Transcribe, word for word and with nothing extra, the line containing "Click the IAM" and each line that comes after it in the entries.

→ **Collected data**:
⁂

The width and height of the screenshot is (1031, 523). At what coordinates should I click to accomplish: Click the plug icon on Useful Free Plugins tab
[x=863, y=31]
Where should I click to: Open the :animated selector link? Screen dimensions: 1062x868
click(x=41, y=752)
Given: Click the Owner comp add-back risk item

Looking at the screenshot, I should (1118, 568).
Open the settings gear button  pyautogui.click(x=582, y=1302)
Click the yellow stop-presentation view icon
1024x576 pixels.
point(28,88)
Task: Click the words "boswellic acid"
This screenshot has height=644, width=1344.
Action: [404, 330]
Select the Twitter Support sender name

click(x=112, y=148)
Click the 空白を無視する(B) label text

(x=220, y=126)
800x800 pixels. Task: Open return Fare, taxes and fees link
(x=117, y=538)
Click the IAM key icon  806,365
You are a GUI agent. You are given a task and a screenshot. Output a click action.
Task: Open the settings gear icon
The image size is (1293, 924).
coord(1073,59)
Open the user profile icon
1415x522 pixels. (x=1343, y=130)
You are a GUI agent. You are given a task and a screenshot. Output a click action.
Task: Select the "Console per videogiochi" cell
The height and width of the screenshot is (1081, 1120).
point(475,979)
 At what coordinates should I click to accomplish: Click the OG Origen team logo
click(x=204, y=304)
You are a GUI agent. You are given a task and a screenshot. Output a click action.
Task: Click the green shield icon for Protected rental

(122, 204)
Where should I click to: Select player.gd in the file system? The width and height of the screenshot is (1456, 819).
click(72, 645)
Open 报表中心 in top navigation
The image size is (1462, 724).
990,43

⁂

→ **WRITTEN ANSWER**:
Click the IAM key icon  806,365
You are a GUI agent. You are given a task and a screenshot. Output a click action.
Task: Open the settings gear icon
The image size is (1293, 924).
coord(1073,59)
Open the user profile icon
1415x522 pixels. (x=1343, y=130)
You are a GUI agent. You are given a task and a screenshot. Output a click action.
Task: Select the "Console per videogiochi" cell
The height and width of the screenshot is (1081, 1120).
point(475,979)
 At what coordinates should I click to accomplish: Click the OG Origen team logo
click(x=204, y=304)
You are a GUI agent. You are given a task and a screenshot. Output a click action.
Task: Click the green shield icon for Protected rental

(122, 204)
Where should I click to: Select player.gd in the file system? The width and height of the screenshot is (1456, 819).
click(72, 645)
Open 报表中心 in top navigation
The image size is (1462, 724).
990,43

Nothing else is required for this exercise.